- Born: Kartika Rachel Setia Redjeki Panggabean October 3, 1970 (age 55) Jakarta, Indonesia
- Other name: Tika Project Pop
- Education: Universitas Katolik Parahyangan
- Occupations: Celebrity; Singer; Presenter; Radio personality; Comedian;
- Years active: 1994–present
- Height: 174 cm (5 ft 9 in)
- Musical career
- Label: Musica Studios
- Member of: Project Pop

= Tika Panggabean =

Indonesian actress and singer (born 1970)

Kartika "Tika" Panggabean (born 3 October 1970) is an Indonesian actress, singer, presenter, comedian and radio personality. She is a member of Indonesian comedy pop vocal group Project Pop since its inception in 1996. As an actress, she rose to prominence for her character Saodah in RCTI sitcom OB (Office Boy) (2006–2008).

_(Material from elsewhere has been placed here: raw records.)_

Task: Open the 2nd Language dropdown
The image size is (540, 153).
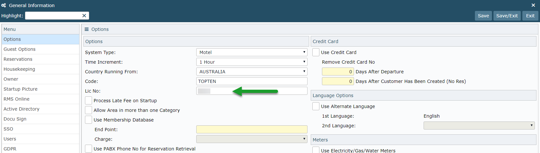Action: click(x=479, y=126)
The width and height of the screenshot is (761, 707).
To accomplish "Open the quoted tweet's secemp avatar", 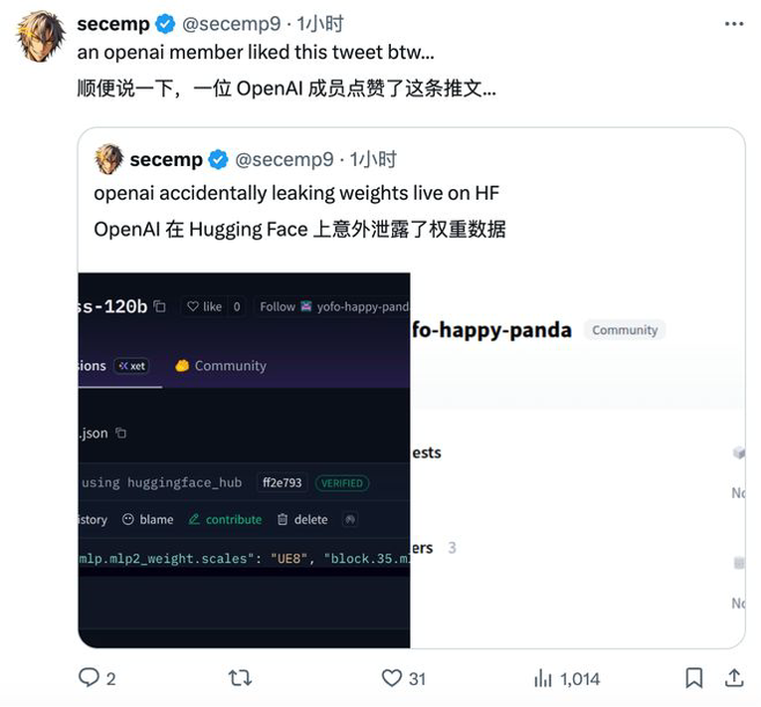I will pyautogui.click(x=108, y=159).
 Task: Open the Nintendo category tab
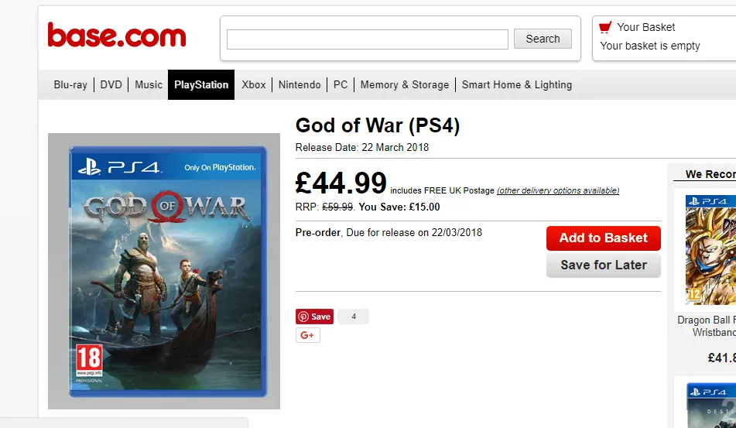(300, 85)
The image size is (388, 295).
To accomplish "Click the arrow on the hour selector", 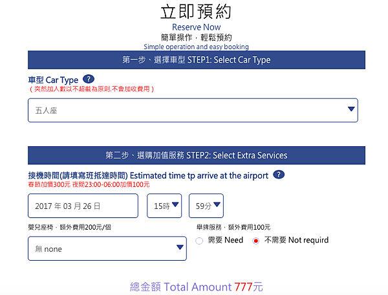I will (175, 204).
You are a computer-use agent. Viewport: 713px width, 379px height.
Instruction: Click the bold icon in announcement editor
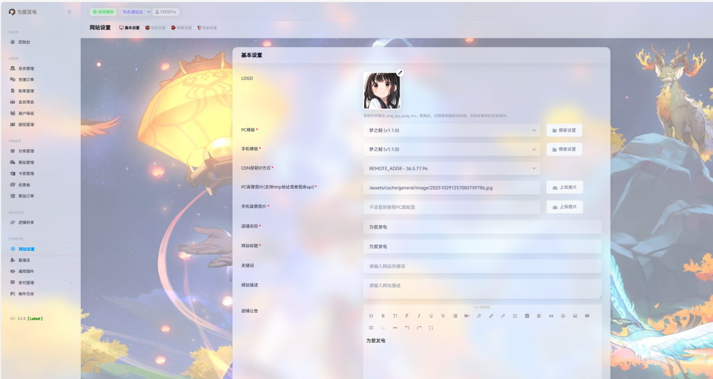[x=383, y=316]
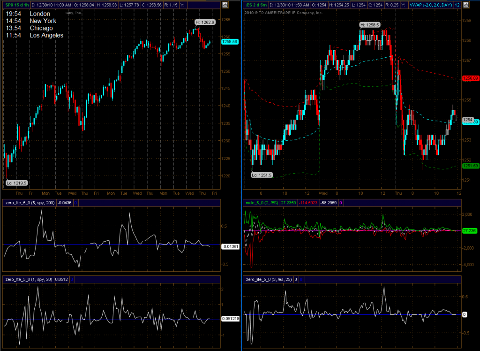Click the Lo: 1219.5 price bubble
The width and height of the screenshot is (480, 351).
coord(17,183)
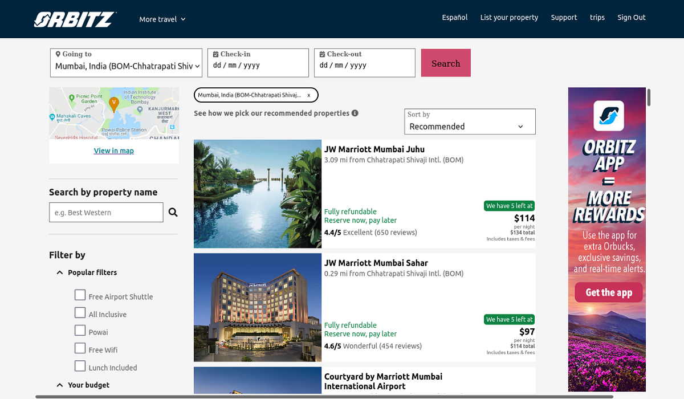
Task: Toggle the Free Wifi filter checkbox
Action: point(80,348)
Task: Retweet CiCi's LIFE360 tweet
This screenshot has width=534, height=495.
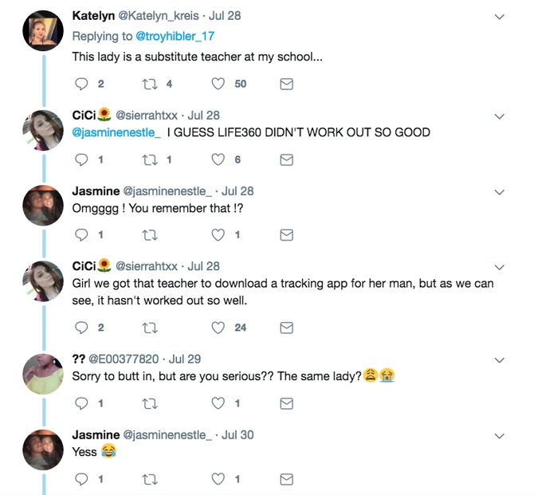Action: click(x=148, y=159)
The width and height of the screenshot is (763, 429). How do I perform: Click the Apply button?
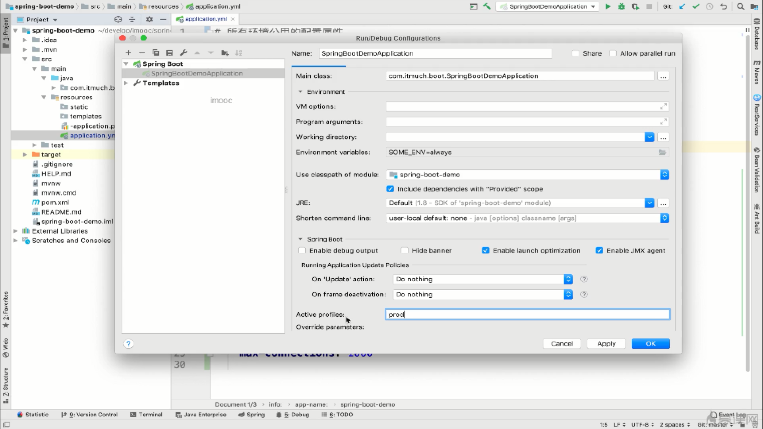pyautogui.click(x=606, y=343)
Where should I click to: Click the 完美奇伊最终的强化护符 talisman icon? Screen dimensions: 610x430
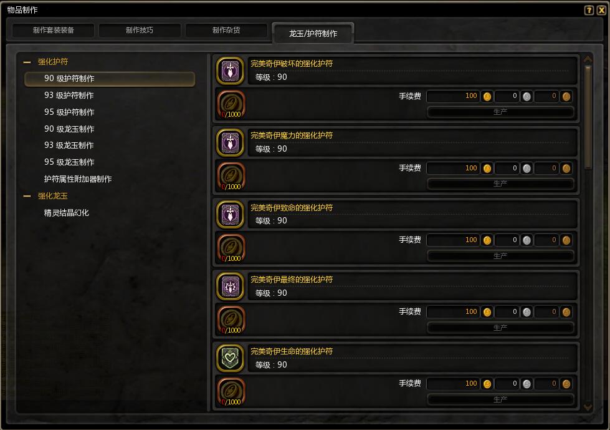pyautogui.click(x=230, y=286)
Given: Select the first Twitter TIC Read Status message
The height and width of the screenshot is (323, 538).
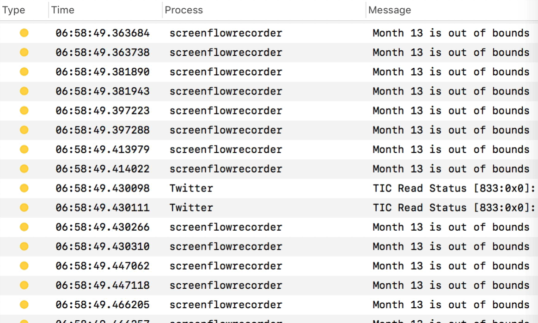Looking at the screenshot, I should (454, 188).
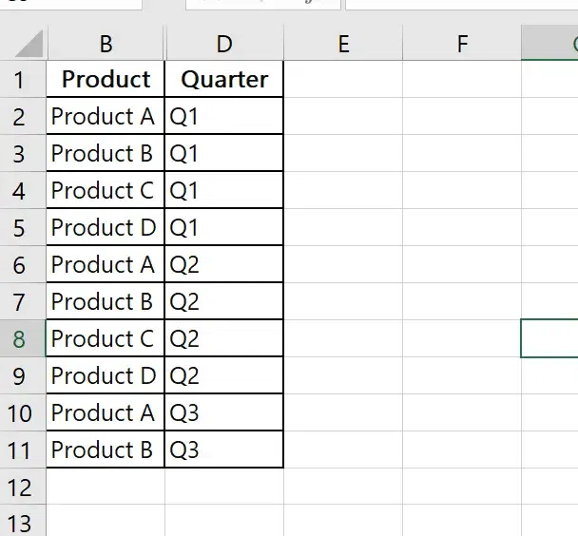Click into the formula bar field
Screen dimensions: 578x536
pyautogui.click(x=456, y=4)
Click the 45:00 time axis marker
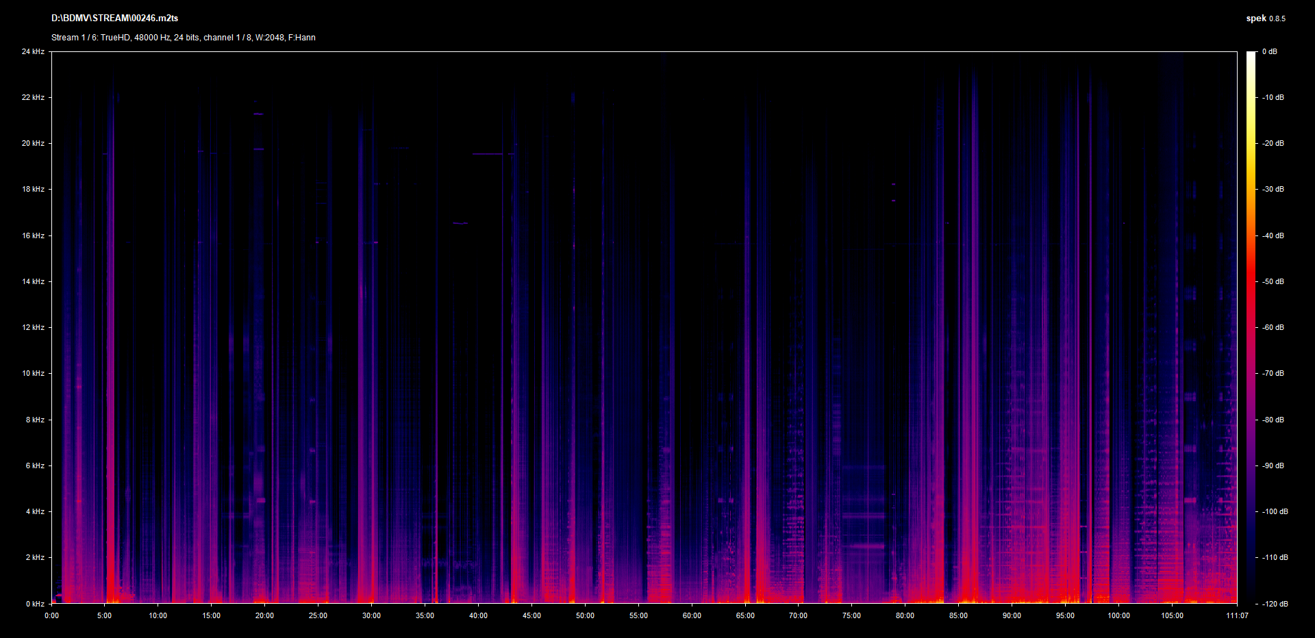 coord(531,615)
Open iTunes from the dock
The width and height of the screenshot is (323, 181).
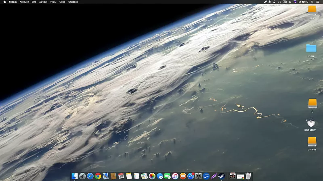click(175, 176)
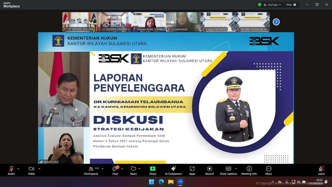Click the green Share screen button
332x187 pixels.
pyautogui.click(x=153, y=170)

She received a Citra Award for Best Actress nomination for her performance in Missing Home (2022).

==Career==
During her studies at the Universitas Katolik Parahyangan, she joined the campus comedy troupe Padhyangan. Along with other members, Panggabean co-founded a comedy pop vocal group Project Pop in 1996. They released their first studio album, Lumpia Vs Bakpia during the same year. In 1997, she started her career as a radio personality at Hard Rock FM.

In 2003 she made her acting debut in Nia Dinata's comedy drama film Arisan!, playing the role of a masseuse. She then joined the main cast of sitcom OB (Office Boy) from 2006 to 2009, portraying the character Saodah. In 2007, she served as a guest judge for the fourth season of the reality competition series Indonesian Idol, alongside other judges: Anang Hermansyah, Titi DJ, Jamie Aditya, and Indra Lesmana.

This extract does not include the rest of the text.